Third, our ribs and spine are so stiff that they do not allow the lungs to expand properly due to the limited space in the rib cage. Fourth, breathing is restricted by tight clothes, tight waist belts, tight trousers and the use of corsets to control our figure. Hampered, in this way we breathe in only an estimated one tenth of our oxygen requirement and use approximately 1/3rd of our lung capacity. The average civilized individual today is not breathing but merely avoiding suffocation.

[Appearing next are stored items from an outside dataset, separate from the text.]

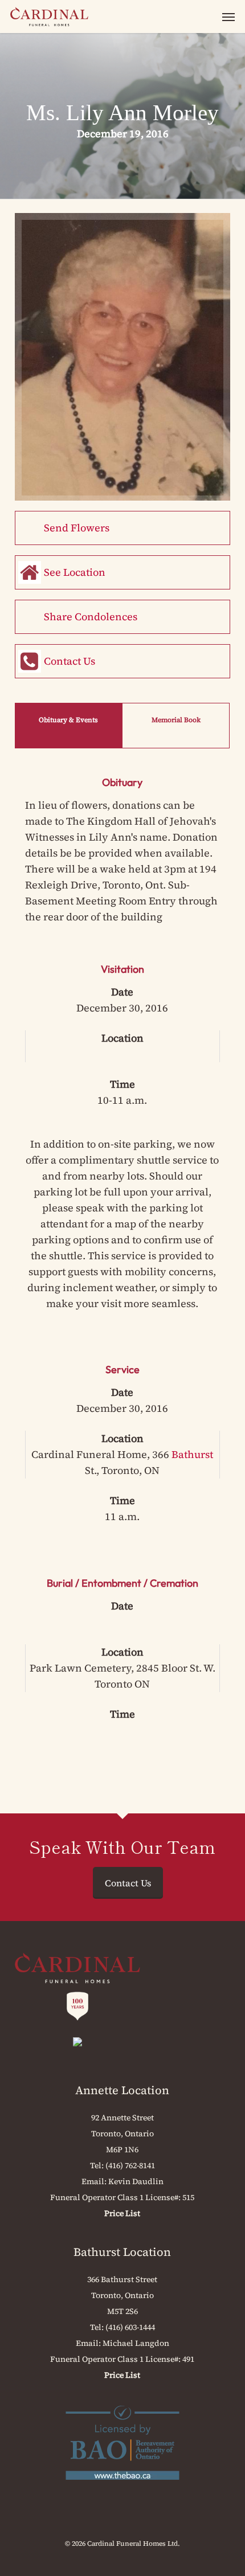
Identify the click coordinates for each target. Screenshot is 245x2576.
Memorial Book (176, 719)
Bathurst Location (122, 2252)
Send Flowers (76, 528)
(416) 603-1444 (130, 2327)
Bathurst (192, 1454)
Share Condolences (90, 616)
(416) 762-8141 (130, 2165)
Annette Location (122, 2090)
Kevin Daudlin (136, 2181)
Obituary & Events (68, 719)
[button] (228, 16)
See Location (74, 572)
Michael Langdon (136, 2343)
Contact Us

There is a belief among the superstitious that every one of us is born with a certain count of breaths. When the number of these breaths is full one has to leave this world. Why not slow down, take a longer breath and live longer, Normally we breathe 15-16 times in a minute. By breathing 12-13 times, the count will be slow and you will go a long way. It seems logical; If you breathe slowly and deeply, health will improve. With better health you are bound to cross all your limits.